Go to the line below containing "Instruction: Click the MTR" and print exactly from there through the line containing "You are a computer-use agent. This", both included. Print nothing else.

### Dataset content ###

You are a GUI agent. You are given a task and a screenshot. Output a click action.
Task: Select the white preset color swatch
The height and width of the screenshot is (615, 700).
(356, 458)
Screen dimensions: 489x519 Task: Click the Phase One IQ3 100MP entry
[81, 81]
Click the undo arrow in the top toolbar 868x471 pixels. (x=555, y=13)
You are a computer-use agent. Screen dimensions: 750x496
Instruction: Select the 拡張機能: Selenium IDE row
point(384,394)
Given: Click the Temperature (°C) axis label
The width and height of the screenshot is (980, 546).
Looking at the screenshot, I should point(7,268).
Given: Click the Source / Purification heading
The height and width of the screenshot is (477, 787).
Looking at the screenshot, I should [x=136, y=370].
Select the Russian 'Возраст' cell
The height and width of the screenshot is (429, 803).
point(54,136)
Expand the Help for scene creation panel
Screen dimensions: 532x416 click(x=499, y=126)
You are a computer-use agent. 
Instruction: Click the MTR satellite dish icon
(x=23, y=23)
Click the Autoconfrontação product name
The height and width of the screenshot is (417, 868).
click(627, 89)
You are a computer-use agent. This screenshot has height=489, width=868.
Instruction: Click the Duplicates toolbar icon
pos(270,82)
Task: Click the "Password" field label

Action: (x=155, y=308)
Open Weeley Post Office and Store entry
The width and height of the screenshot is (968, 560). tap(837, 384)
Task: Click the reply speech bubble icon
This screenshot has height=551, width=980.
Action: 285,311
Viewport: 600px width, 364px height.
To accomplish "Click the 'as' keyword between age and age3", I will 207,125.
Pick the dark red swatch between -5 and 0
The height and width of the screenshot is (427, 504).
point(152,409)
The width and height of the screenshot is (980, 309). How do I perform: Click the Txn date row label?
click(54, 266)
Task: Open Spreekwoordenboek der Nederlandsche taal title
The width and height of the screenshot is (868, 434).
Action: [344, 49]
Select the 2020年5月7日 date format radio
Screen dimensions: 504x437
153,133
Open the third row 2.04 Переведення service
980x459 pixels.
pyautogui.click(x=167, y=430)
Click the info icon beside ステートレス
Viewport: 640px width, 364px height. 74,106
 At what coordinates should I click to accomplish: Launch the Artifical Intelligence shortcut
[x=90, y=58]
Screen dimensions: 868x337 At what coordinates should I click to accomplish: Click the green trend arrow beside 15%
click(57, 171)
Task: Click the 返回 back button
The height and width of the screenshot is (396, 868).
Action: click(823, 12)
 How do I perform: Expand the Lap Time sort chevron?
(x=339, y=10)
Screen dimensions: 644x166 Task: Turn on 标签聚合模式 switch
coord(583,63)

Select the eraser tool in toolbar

###

* Exercise response *
Instruction: Click the MTR satellite dish icon
(x=23, y=23)
Click the Autoconfrontação product name
The height and width of the screenshot is (417, 868).
click(627, 89)
You are a computer-use agent. This screenshot has height=489, width=868.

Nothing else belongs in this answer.